The Telegraph has learnt that cabinet was divided on Kgosidiile, after the line ministry recommended that his contract be renewed as he was the best performing CEO in the entire portfolio of parastatals under the Ministry of Finance.
But there were some in cabinet who argued strongly that Kgosidiile was too close to the Botswana Congress Party and could thus not be trusted.
The ruling Botswana Democratic party is still hurting and smarting from terrible performance at the General elections last year.
The entire public service has been accused of supporting the opposition and there is a clandestine purging exercise that is ongoing that includes not renewing contracts but also transferring those in the public service deemed ÔÇô rightly or wrongly ÔÇô to be sympathetic to opposition.
“At that cabinet meeting we had ministers who said a recent re-branding of MVAF has all the colours of the Botswana Congress Party. One minister was vehement that if Bobirwa is to be retained by the ruling party then Mr. Kgosidiile had to go as CEO of MVAF,” said a government official close to the developments.
Curiously, four years ago at the height of upheavals of the Botswana Democratic Party following the split, Kgosidiile was among a small of technocrats assembled by Minister Venson Moiotoi to brainstorm ways to save the BDP.
That group included among others Professor Thabo Fako, Dr Oupa Tsheko, Martin Makgatle and Fish Pabalinga.
Fako was to later become Vice Chancellor of the University of Botswana while Dr Tsheko fell out with the BDP after he was continually snubbed trying to become a Chief Executive in a number of parastatals, including the then Botswana Export Development and Investment authority (BEDIA).
He is now a ranking member of the opposition Umbrella for Democratic Change.

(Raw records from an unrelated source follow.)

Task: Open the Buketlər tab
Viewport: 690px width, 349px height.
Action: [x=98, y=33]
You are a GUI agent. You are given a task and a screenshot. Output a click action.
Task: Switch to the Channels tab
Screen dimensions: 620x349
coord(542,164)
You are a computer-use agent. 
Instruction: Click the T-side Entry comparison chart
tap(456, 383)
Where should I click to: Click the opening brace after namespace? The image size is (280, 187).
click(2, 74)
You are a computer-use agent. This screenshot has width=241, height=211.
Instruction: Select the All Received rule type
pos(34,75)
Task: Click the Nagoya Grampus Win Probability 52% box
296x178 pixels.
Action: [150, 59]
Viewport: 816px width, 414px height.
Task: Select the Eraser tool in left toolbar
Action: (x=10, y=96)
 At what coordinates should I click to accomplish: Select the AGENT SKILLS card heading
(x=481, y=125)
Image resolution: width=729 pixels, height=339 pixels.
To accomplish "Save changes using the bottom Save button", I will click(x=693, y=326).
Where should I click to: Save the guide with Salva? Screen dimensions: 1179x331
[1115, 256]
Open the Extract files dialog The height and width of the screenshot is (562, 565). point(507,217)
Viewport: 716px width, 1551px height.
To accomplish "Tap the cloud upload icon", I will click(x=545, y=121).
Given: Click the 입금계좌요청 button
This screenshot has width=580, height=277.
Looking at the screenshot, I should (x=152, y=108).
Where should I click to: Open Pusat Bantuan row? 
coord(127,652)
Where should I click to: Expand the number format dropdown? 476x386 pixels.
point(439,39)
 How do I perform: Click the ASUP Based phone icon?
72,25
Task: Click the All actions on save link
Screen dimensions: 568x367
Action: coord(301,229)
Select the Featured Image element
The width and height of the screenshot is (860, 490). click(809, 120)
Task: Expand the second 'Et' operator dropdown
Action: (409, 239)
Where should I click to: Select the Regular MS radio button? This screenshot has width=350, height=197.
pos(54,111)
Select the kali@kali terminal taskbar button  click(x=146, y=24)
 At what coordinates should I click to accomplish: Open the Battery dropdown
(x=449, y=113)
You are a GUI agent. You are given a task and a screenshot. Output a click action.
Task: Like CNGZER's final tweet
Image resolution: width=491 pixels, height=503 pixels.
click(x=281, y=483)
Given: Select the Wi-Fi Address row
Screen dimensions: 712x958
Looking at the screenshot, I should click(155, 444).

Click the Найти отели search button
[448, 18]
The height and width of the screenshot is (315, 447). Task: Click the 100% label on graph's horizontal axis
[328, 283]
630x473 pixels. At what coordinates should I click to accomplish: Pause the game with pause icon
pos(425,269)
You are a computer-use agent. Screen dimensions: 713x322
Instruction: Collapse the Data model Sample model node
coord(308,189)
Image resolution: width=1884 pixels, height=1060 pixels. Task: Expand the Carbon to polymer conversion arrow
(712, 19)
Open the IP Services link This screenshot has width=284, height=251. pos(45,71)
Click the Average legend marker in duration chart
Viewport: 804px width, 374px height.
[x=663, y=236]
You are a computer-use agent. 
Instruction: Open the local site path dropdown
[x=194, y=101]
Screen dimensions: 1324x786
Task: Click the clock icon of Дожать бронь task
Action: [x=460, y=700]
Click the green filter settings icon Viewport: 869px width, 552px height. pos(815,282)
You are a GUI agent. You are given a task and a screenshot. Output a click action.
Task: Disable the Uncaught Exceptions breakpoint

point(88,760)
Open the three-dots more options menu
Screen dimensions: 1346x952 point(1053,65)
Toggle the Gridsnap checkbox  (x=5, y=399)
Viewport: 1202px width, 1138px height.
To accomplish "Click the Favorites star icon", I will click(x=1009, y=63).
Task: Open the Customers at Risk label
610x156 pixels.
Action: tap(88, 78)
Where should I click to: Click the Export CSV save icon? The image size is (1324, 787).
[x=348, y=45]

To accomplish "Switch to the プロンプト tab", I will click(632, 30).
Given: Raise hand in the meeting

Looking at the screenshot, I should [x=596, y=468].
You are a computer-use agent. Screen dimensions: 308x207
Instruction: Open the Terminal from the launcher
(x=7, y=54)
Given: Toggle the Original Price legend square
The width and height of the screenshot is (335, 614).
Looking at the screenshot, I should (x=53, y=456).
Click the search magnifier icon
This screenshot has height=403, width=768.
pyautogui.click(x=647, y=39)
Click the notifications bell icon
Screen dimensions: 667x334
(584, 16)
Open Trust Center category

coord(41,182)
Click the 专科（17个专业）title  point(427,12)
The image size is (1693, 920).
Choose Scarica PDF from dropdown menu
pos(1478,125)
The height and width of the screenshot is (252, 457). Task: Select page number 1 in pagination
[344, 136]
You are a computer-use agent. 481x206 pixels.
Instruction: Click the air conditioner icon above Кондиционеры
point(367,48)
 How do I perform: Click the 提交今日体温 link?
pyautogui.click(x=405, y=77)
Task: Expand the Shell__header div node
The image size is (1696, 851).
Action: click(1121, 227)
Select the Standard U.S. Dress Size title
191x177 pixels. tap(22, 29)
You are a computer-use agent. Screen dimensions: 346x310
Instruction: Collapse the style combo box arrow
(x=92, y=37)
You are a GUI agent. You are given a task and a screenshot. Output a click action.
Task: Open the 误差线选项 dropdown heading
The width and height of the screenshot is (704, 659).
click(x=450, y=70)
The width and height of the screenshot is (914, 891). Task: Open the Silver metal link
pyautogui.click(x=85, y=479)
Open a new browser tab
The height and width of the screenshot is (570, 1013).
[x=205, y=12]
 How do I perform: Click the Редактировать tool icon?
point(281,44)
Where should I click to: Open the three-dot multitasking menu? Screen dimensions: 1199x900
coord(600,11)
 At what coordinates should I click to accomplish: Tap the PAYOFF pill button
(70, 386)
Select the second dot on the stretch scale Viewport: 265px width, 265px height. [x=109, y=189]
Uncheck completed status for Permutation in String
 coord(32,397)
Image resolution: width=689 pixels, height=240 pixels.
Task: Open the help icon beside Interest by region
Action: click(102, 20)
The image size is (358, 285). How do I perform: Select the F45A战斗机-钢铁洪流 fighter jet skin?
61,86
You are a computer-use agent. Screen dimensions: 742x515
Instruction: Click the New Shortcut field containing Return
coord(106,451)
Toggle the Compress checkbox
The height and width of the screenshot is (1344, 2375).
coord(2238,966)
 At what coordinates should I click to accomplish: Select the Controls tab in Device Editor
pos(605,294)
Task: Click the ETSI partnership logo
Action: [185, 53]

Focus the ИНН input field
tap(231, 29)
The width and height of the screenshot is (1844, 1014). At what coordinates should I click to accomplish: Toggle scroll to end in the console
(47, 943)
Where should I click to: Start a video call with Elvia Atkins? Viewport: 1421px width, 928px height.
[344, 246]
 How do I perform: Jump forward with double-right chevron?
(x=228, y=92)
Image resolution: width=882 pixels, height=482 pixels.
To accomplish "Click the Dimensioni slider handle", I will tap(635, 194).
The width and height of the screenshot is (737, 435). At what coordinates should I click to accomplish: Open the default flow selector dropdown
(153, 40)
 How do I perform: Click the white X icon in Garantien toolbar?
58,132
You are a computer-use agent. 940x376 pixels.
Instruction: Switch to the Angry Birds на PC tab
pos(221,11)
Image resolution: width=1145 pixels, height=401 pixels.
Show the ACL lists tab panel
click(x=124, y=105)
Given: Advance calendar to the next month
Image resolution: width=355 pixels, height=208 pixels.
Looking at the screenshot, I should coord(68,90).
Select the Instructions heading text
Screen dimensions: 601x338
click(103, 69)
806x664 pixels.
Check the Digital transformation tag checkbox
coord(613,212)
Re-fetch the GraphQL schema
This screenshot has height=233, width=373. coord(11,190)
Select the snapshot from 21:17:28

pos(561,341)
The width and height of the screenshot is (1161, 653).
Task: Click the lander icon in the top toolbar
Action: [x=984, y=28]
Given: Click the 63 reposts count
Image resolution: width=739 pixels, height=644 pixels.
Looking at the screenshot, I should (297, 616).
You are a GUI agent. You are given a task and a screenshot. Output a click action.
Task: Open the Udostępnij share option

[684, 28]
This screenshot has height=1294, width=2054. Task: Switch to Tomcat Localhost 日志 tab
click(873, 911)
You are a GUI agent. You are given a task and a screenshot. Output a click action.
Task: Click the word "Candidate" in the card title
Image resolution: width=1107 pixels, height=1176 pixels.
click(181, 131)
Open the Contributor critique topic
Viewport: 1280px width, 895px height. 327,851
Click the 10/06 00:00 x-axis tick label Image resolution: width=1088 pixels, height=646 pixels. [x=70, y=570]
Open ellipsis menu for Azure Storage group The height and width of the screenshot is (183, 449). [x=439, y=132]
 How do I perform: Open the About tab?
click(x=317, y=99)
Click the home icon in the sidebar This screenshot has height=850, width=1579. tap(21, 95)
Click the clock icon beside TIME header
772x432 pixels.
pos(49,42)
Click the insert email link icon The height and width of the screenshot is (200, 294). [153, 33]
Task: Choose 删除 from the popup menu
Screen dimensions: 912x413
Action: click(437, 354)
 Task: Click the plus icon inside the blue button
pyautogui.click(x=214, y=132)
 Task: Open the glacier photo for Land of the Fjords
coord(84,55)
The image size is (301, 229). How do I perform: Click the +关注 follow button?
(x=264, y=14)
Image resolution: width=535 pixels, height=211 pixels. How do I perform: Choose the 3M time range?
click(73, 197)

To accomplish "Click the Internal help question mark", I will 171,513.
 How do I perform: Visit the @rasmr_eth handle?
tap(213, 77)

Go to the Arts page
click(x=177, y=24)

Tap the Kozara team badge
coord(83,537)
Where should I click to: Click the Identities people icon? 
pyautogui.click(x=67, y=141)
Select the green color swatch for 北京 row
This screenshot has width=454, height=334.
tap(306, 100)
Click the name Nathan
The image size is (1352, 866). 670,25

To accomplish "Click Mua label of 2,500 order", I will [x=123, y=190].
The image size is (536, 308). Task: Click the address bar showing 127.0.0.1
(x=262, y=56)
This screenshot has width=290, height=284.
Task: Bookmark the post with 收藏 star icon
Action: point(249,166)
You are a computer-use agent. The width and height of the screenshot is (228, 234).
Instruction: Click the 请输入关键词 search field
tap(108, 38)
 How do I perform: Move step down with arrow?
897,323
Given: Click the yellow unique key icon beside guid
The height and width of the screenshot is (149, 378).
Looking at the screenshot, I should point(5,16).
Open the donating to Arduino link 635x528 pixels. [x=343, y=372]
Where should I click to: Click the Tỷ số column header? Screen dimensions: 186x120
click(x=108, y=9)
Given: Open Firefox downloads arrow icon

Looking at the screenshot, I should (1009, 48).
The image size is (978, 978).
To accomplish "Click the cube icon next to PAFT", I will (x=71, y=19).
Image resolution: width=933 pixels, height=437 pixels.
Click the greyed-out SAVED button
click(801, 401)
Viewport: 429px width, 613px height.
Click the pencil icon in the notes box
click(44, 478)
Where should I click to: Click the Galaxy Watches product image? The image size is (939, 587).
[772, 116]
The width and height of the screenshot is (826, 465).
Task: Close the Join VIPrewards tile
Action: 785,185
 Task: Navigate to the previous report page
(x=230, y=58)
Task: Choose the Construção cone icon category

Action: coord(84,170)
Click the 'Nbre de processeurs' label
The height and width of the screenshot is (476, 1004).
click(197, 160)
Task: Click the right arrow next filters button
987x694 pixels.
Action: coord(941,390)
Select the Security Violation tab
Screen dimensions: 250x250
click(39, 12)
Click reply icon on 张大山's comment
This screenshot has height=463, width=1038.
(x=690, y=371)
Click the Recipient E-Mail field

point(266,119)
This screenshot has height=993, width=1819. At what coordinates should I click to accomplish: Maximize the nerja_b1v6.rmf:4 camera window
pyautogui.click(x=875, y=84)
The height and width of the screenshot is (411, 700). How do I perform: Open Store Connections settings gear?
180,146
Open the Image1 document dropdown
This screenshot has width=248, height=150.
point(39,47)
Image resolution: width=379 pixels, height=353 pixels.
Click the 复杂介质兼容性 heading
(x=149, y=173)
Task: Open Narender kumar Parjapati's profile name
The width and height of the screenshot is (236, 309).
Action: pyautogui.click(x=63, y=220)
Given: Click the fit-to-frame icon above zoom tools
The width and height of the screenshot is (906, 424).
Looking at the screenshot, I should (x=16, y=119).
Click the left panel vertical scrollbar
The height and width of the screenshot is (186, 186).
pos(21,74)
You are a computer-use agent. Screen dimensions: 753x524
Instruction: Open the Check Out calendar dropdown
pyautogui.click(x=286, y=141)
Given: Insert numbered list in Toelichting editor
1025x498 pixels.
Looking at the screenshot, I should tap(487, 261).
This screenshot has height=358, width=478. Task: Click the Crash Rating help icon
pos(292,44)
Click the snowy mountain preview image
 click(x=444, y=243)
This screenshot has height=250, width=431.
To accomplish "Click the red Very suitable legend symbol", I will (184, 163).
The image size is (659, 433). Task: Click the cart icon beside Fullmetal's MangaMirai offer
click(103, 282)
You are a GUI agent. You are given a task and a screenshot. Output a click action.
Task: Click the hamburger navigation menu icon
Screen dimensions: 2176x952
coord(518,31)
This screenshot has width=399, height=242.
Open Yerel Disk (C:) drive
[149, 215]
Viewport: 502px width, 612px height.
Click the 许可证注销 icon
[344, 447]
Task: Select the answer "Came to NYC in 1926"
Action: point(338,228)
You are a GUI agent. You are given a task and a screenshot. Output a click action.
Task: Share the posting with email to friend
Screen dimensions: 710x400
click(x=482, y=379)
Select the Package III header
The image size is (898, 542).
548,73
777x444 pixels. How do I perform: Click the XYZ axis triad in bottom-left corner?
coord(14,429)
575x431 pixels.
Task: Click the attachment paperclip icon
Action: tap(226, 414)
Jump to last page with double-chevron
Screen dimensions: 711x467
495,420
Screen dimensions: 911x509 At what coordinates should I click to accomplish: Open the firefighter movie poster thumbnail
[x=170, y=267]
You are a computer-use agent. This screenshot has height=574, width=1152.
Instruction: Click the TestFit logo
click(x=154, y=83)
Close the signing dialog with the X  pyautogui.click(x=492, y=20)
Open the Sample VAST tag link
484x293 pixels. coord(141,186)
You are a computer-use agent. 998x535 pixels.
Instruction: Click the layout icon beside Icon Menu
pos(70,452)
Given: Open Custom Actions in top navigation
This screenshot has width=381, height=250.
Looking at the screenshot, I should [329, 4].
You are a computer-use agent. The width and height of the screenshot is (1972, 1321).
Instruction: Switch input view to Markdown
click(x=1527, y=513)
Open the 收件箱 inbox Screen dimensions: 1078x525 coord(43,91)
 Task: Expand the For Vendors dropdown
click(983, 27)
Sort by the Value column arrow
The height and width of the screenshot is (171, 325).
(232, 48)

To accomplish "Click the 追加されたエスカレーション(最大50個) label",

Pabalinga is Chairman of the powerful Communications and International Relations Sub-Committee of the BDP.
“The BDP is clear now that party membership is not enough. A CEO has to actively show what they have done for the party,” said another insider.
Another CEO of a government parastatal who will be leaving because they are viewed too sympathetic to Botswana Congress Party is Dr Patrick Molotsi who heads the Human Resource Development Council.
The Telegraph has seen a copy of a letter signed by Minister of Education, Unity Dow instructing the Council to advertise his position and come back to her with a list of at least three names from which to pick.
Dr Molotsi has been acting CEO since the Human Resource Development Council was created following the dissolution of its precursor, the Tertiary Education Council of which he was a long time CEO.
Also mostly likely to face the axe is the Executive Secretary of the Botswana Examinations Council, Professor Brian Mokopakgosi.
His loyalty to the ruling party has of late been a matter of intense debate especially at the Ministry of Education.
A person close to the debate surrounding what to do with Professor Mokopakgosi has said the issue of contention has to do with the fact that Mokopakgosi does not have a BDP membership card.
Troubles stoking Professor Mokopakgosi have a precedence.
A few years ago at the Botswana Defence Force, Major General Pius Mokgware was sacked following trumped up charges after he had resisted persistent calls on him to get a BDP membership card.
General Mokgware is today Member of Parliament for Gabane/Mmankgodi under the UDC ticket.